Second, a few hours later, all three judges on a 4th Circuit Court of Appeal  in Virginia decided in King v. Burwell the opposite on the same facts as were present in the day’s earlier decision. This court declared the tax subsidies to be legal and proper.  The legal arguments presented were similar to those presented in the D.C. Circuit Court’s case.

Let’s agree that today’s decisions were rendered by extremely intelligent and competent jurists. After hearing and reading the arguments and having deliberated thereon the panels interpreted differently the applicable law. Today’s contradictory decisions can explained better by the judges’ position on judicial construction of legislation and not their political affiliations.

The political pundits who argue the legality of the  subsidies make much out of the fact that the D.C. Court’s two Republicans ruled against the government’s position. However, I believe that Court’s decision was squarely based upon legal principles and not politics.
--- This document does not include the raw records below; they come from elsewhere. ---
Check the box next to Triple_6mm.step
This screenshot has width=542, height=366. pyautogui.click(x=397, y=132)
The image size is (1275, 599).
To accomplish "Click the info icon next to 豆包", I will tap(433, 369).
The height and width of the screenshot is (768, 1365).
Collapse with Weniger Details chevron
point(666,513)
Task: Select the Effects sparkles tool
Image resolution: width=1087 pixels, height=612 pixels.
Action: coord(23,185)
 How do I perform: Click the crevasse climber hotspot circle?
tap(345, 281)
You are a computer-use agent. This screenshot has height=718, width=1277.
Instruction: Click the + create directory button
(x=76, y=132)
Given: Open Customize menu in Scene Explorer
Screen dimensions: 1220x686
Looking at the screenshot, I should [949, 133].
It appears that the government disagrees with me. It immediately announced that it would be filing for an en banc hearing and decision. The Administration will be asking for full appeals court to take up the issue. It is more likely than not that the full panel is going to rule the same way on the material questions of law. President Obama is buying time by filing this petition; it is likely that the full court will not decide the case until after the midterm elections.

When the Affordable Care Act was being considered its supporters failed to appreciate the resolve of those Americans who did not welcome the new law. The number of states that set up their own exchanges did not meet pre-legislation projections. Republican governors and state legislators for refused to set up the exchanges. Other states curtailed their efforts to set up exchanges after encountering technical and financial difficulties. As it stands only 14 states have their own exchanges. Removing the subsidies for those who purchased insurance from federal exchanges would deal Obamacare a mortal blow. Without the subsidies the true cost of the insurance would have to be paid.  If the subsidies are ultimately struck down health providers will face the possibility of being legally required to offer insurance that nobody would buy.

The Obama administration’s immediate reaction to the 4th Circuit ruling was to argue politics over law. This may have been because the Administration is still reeling from the Supreme Court’s Hobby Lobby decision. In that case a 5-4 Court ruled that the Human Services regulations requiring a closely held religious corporations to offer certain contraceptives in their the health insurance policies violated the Religious Freedom Restoration Act. That decision compelled Josh Earnest, White House spokesman, to stand behind a podium to brief the press on the Administration’s opinion on today’s wild legal roller coaster ride. While speaking at the briefing Mr. Earnest stated that contrary ruling “had little practical impact.” We are confident in the legal position we have . . . the Department of Justice will litigate these claims through the federal court system.”

The White House should be able to see what many legal experts believe is happening; the Supreme Court is methodically deciding cases that restore the constitution’s system of check and balances and reimpose the rule of law over politics. President Obama has pushed the envelop of constitutionality by his over use of Executive Orders and instructing administrative agencies to use regulations to bypass Congress. The Obama Administration should not lower its guard for a moment. I think President Obama will continue to his political agenda overturned by the judiciary.